Many of the states facing the worst economic conditions also have the most decrepit infrastructure. An astonishing 66 percent of California’s major roads are in poor or mediocre condition, and 68 percent of its urban interstates are congested. Of the state’s bridges, 30 percent are structurally deficient or functionally obsolete. According to the report card, “California spends $2 billion less each year on highway maintenance and rehabilitation than is needed.”
The nation’s infrastructure has worsened since 2005, the report concludes. “US surface transportation and aviation systems declined over the past four years, with aviation and transit dropping from a D+ to D, and roads dropping from a D to a nearly failing D-,” it says. “Showing no significant improvement since the last report, the nation’s bridges, public parks and recreation, and rail remained at a grade of C, while dams, hazardous waste, and schools remained at a grade of D, and drinking water and waste water remained at a grade of D-. Just one category—energy—improved since 2005, raised its grade from D to D+.”
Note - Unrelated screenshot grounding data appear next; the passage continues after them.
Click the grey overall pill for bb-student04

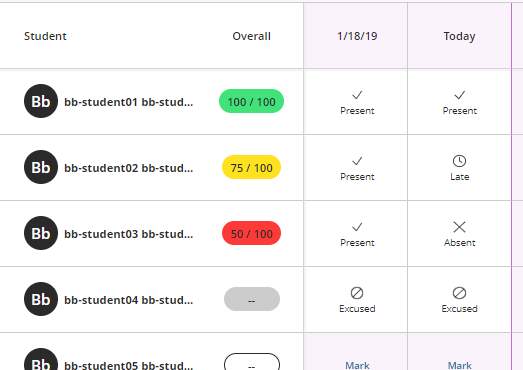(252, 299)
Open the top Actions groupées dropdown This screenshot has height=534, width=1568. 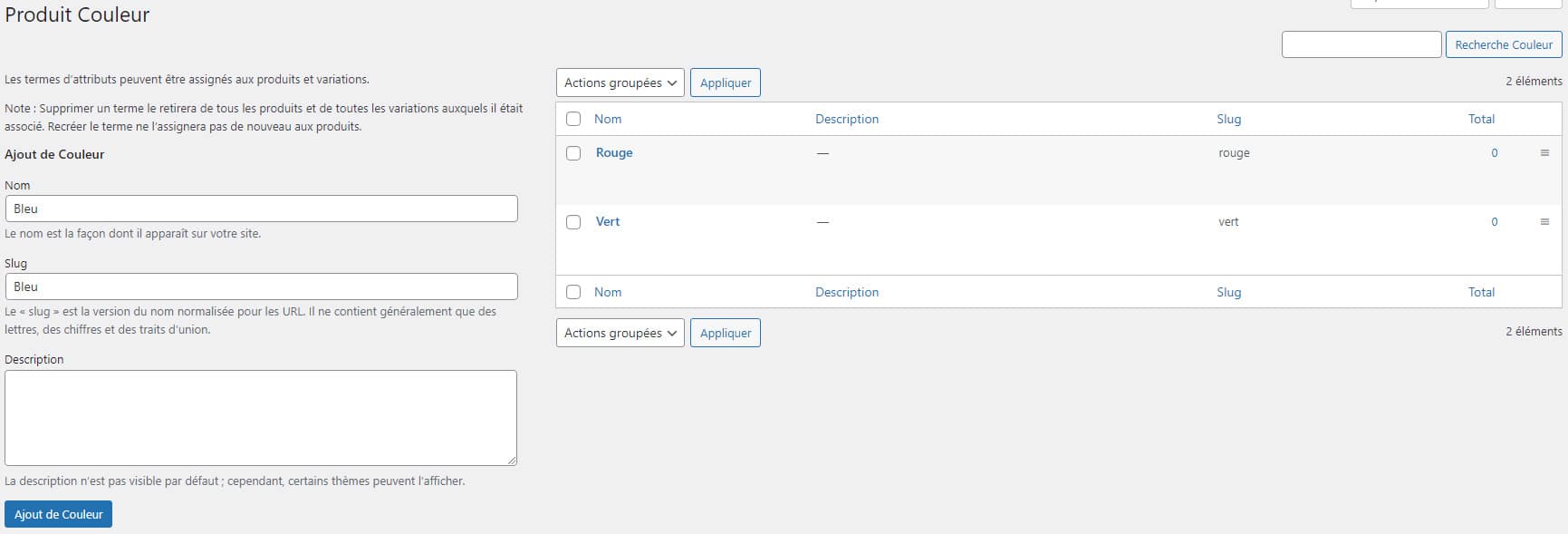click(620, 83)
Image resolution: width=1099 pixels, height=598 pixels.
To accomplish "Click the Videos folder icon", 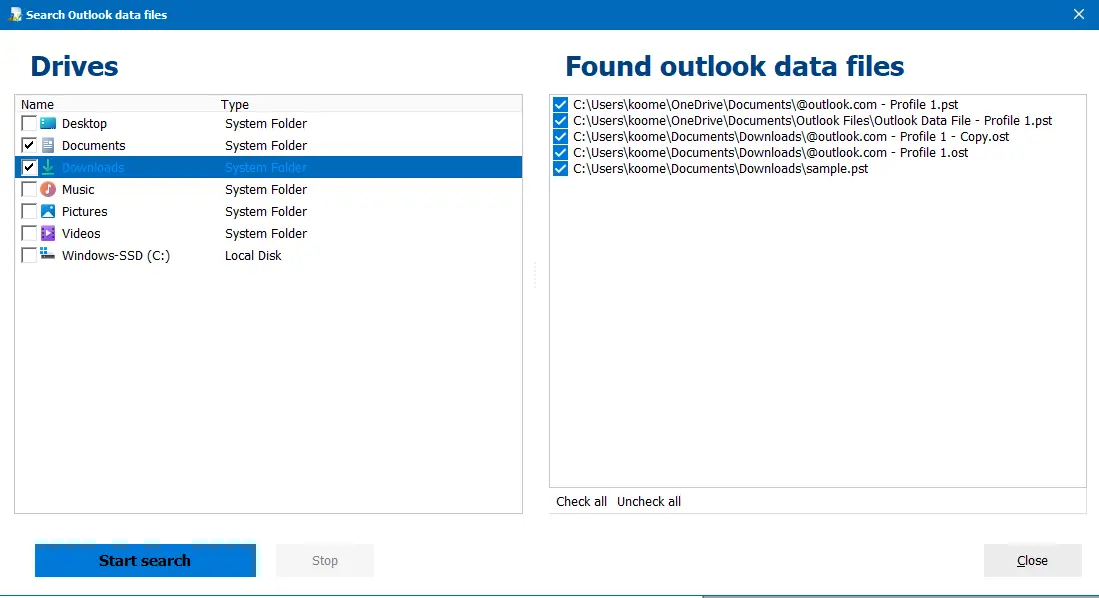I will [x=46, y=233].
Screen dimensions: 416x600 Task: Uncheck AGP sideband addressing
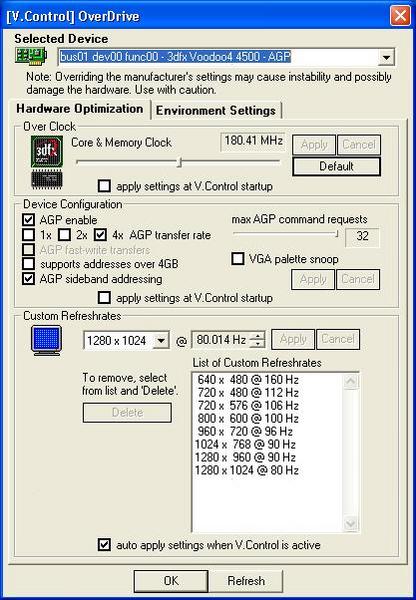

For the first time the ASCE report has included levees in its findings, giving them a grade of D-. It states that of the estimated 100,000 miles of levees across the country, many are more than 50 years old, and “the reliability of many of these levees is unknown.” Four years after Hurricane Katrina devastated the Gulf Coast, a pitiful $1.13 billion in government spending is destined for levees over the next five years, compared to $50 billion dollars in need.
Dams, which provide critical energy and water resources, have been rapidly deteriorating. In 2001, the number of deficient dams was 1,384; by 2007, the number had nearly tripled to 4,095. The number of “high hazard” deficient dams has increased from 488 in 2001 to 1,826 in 2007. “Many state dam safety programs do not have sufficient resources, funding, or staff to conduct dam safety inspections, to take appropriate enforcement actions, or to ensure proper construction by reviewing plans and performing construction inspections,” the report notes.
The report finds that many drinking water systems—pipes, purification plants, and resources—are approaching or beyond service life, unreliable, and insufficient for growing needs. Thousands of ancient water mains and pipes will rupture over the next few months as cold weather stresses their aged cast iron to the breaking point. The report notes that leaking pipes “lose an estimated 7 billion gallons of clean drinking water a day.” At least $11 billion annually is needed to address these problems.
Waste water received a grade of D- for persistent problems of aging equipment and lack of investment. Clogged, broken, or insufficient drainage leads to 850 billion gallons of sewer overflow discharge per year, and as much as 10 billion gallons of raw sewage is released per year from sanitary sewer overflows, according to an EPA report from 2004.
It is ironic that much of the infrastructure falling apart in 2009 was put in place during the nation’s last great economic crisis, the Great Depression of the 1930s. Then, the Democratic president, Franklin Roosevelt, put in place significant public works programs associated with names like the Civilian Conservation Corps, the Tennessee Valley Authority, and the Works Progress Administration. The aim was to forestall revolutionary change by putting millions to work.
While the social need for infrastructure is just as great as it was in the 1930s, the Obama administration insists that for the jobless crisis only “market solutions” can be considered.